Chondroitin is typically extracted from animal cartilage—shark fins, bovine and chicken windpipes, or pig noses—and slaughterhouse supply chains are not known for their “good manufacturing practices.” The lack of purity and presence of contaminants is blamed in part for the lack of consistent reproducibility. A study of 32 chondroitin supplements on the market found that only five contained the labeled amount, and some contained none. Terms like “quality tested” or retail price were found to provide no basis for judging quality. Some of the cheapest and the most expensive chondroitin on the market contained less than 10 percent actual chondroitin.
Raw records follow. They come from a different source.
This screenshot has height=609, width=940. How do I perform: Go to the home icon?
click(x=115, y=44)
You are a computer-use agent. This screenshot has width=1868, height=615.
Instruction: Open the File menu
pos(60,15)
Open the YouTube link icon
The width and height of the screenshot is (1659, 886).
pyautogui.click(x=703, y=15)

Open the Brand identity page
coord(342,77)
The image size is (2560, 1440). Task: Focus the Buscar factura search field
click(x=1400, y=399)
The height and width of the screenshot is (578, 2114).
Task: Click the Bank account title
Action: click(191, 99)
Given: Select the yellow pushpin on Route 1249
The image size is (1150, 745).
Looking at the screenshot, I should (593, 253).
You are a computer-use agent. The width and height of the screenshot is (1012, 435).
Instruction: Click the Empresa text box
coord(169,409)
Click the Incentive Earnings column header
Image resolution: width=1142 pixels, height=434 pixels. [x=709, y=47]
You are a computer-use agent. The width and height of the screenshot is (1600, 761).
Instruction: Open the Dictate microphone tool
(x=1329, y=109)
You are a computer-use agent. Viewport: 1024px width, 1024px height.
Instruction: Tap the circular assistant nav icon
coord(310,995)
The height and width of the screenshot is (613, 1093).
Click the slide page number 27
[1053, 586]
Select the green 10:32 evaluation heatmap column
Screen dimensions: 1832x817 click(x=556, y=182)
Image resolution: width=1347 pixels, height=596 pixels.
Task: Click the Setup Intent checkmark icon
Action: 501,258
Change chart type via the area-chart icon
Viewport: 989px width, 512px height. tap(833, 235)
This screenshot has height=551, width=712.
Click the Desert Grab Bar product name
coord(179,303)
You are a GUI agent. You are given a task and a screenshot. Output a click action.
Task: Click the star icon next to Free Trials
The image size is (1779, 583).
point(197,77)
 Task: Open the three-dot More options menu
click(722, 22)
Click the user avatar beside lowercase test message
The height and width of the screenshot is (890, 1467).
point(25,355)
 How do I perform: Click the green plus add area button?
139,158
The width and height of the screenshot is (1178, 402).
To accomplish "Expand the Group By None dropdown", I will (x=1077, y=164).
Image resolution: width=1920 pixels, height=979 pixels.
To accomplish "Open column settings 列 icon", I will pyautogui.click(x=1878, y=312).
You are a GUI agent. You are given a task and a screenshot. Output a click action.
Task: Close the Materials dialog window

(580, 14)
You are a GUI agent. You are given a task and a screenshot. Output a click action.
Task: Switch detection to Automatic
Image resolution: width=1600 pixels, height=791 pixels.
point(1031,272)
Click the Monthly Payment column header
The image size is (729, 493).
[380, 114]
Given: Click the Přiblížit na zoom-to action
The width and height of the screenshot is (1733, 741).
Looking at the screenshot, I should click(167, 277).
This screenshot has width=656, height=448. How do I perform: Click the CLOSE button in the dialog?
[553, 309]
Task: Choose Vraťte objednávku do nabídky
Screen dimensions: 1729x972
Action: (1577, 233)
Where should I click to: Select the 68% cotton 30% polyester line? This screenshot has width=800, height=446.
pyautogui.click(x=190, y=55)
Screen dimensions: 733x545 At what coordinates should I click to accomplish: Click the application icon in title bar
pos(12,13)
When the National Institutes of Health set out to design the esteemed GAIT trial, the Glucosamine/Chondroitin Arthritis Intervention Trial, they ruled out 20 different commercial products for issues like quality control before giving up and just deciding to have it specially-made themselves. More than 1,500 patients with symptomatic knee osteoarthritis were randomized to take standard daily doses of glucosamine, chondroitin, both glucosamine and chondroitin, an NSAID anti-inflammatory drug, or a placebo for six months. Only the drug beat out placebo for pain management. Neither glucosamine and chondroitin alone or in combination reduced pain effectively, and neither did they have any significant effect on delaying disease progression on x-ray. Chondroitin also failed in another two-year study. But two other trials found that by year two, objective benefits could be found, and a third using more sensitive imaging (MRI) could pick up protective effects by six months. If you want to give it a try, there is now a purified non-animal source of chondroitin made from scratch that should be free from contaminants.

In the U.S., chondroitin and glucosamine are almost always sold in a combination pill. Like in the GAIT trial, a meta-analysis of studies pitting both against osteoarthritis found no clinically significant benefit. However, there had never been a trial in which pharmaceutical-grade, prescription-only preparations of both were used together, until finally one was published in 2017. The multicenter randomized, double-blind, placebo controlled clinical trial had to be stopped prematurely because one group was doing so much better than the other that it was deemed unethical to continue. But that superior treatment was the placebo! Unexpectedly, when the code was broken, it turned out that the placebo group did better! In other words, the industry-funded study found that their own pharmaceutical-grade chondroitin/glucosamine was making the pain significantly worse compared to a sugar pill. In the sugar pill group, 47 percent had at least a 50 percent improvement in pain or function, compared to just 28 percent in the chondroitin/glucosamine group. What the chondroitin/glucosamine users did get was more side effects, such as diarrhea and abdominal pain; so, doctors may want to tell their patients to stop taking their glucosamine and chondroitin as it is less effective than placebo.